* _What is needed_:
Below, reproduce the lines running from the one containing "Given: Open the game options gear menu" through the end of the entries, both ends included. Leave the pictures out.

Pointing entries for screenshots and pages

[START]

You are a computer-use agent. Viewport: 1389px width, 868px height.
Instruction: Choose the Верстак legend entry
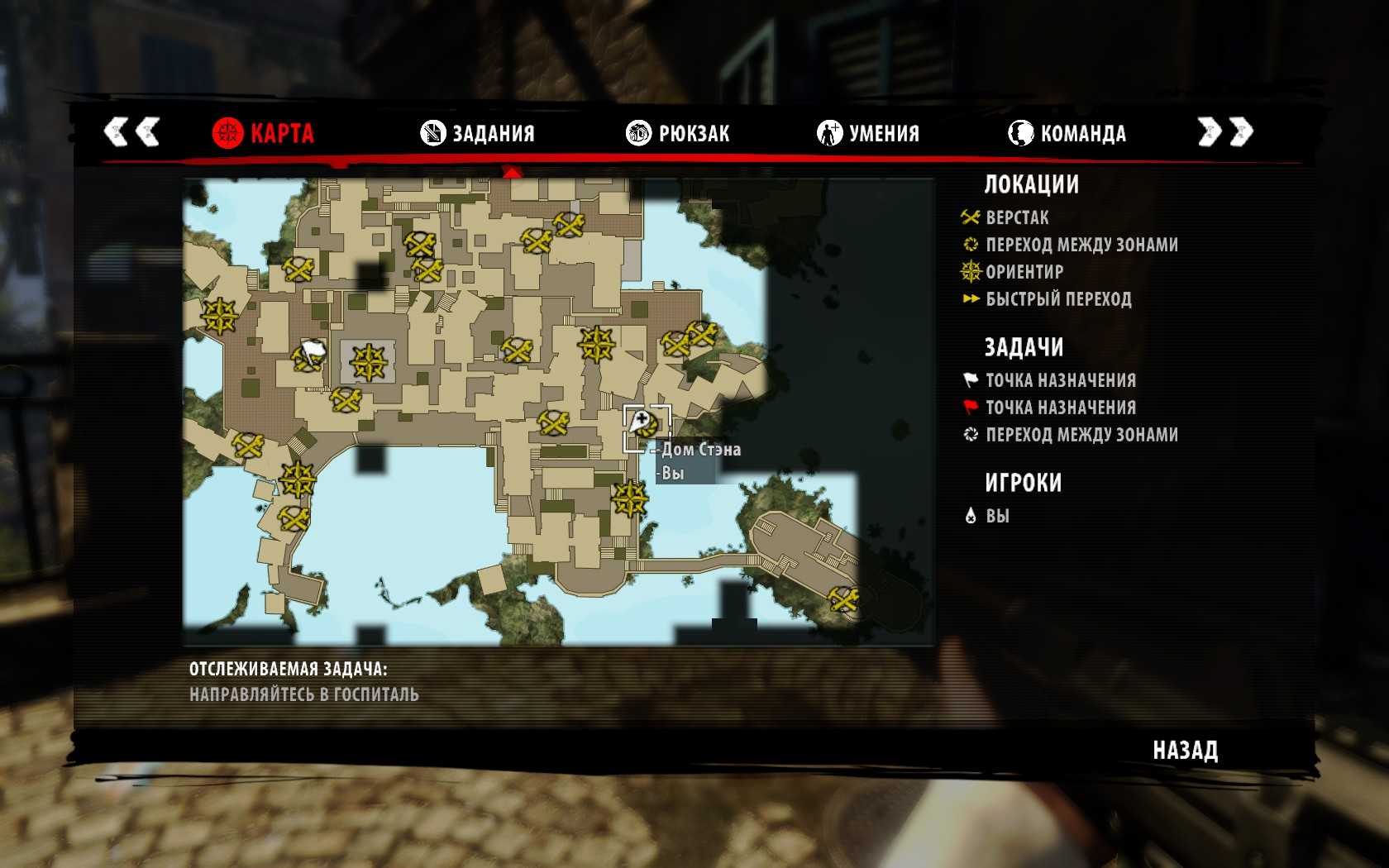pyautogui.click(x=1016, y=217)
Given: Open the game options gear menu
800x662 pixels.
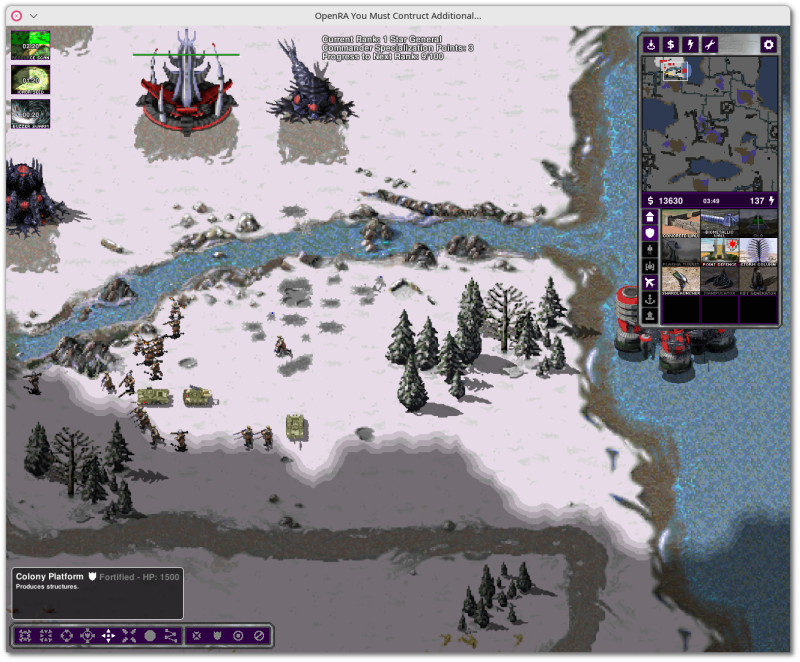Looking at the screenshot, I should [x=768, y=45].
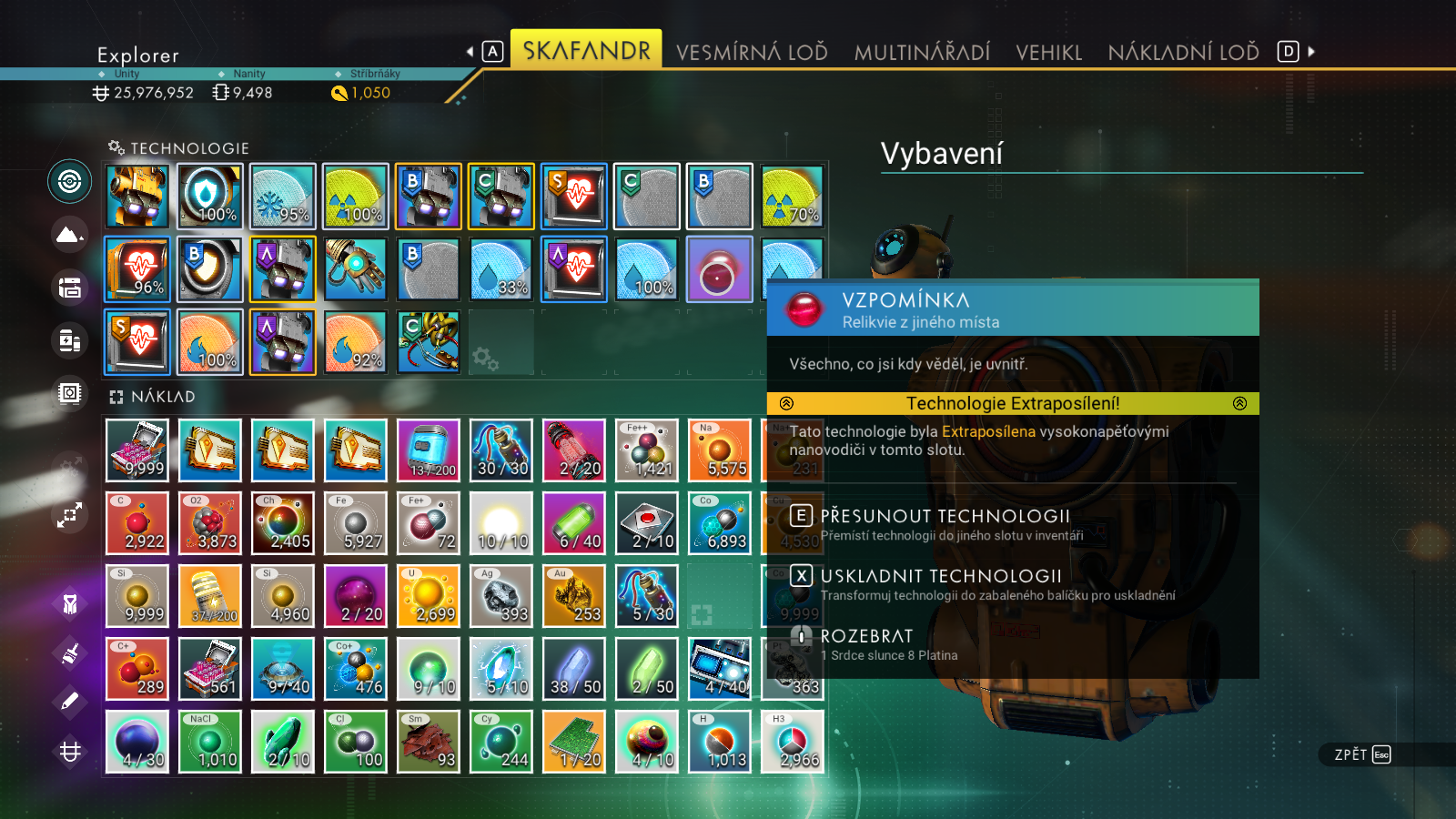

[END]

* _Response_:
Given: Open the game options gear menu
800x662 pixels.
Looking at the screenshot, I should [x=768, y=45].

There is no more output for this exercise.